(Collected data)
********************

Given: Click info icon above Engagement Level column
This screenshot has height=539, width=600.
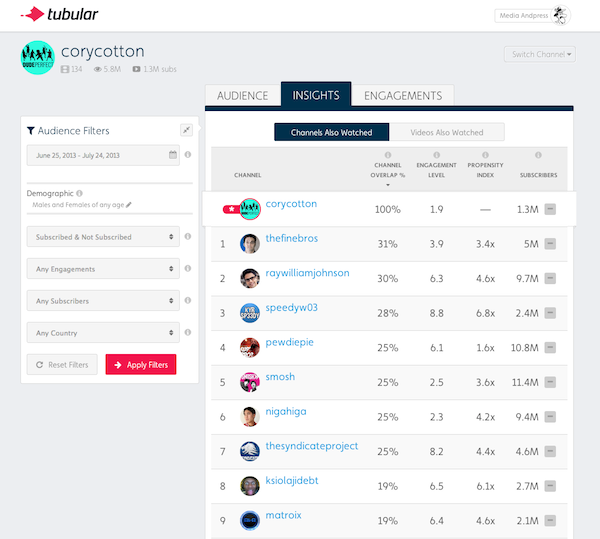Looking at the screenshot, I should [436, 156].
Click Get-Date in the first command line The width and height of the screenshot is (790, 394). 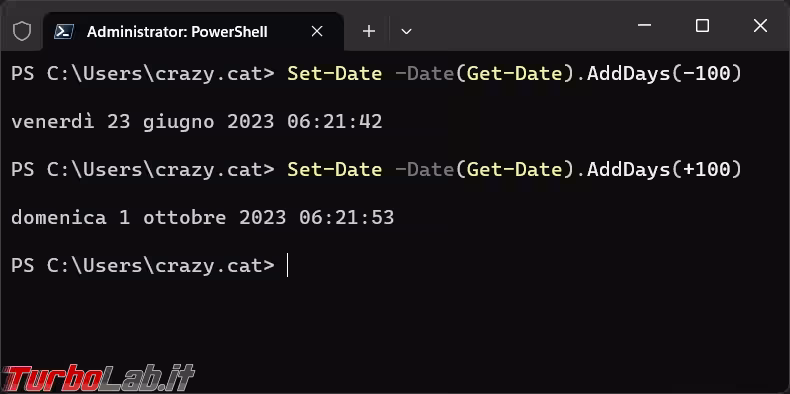pos(514,74)
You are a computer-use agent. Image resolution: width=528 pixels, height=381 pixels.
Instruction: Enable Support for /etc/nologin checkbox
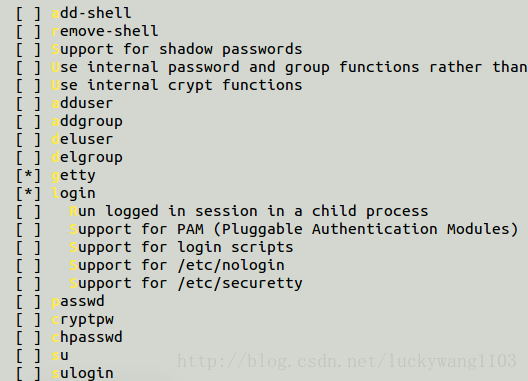coord(29,265)
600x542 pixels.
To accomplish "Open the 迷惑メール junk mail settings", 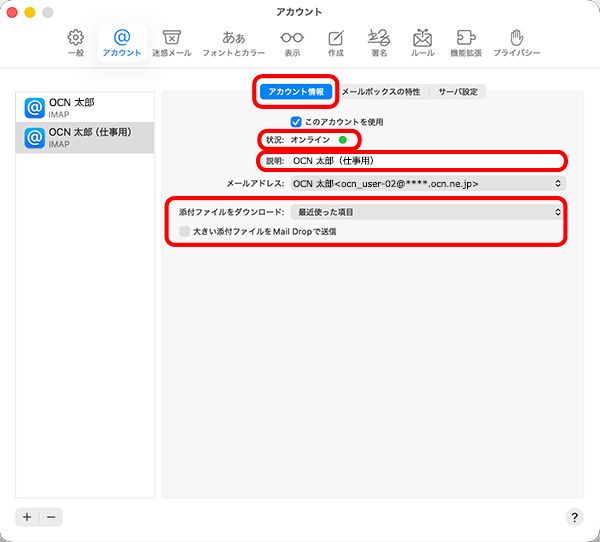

********************

§ PROBLEM DETAILS
For the entries above, say how many lines contain the word "pixels", giving the number alone.

§ TASK OUTPUT
2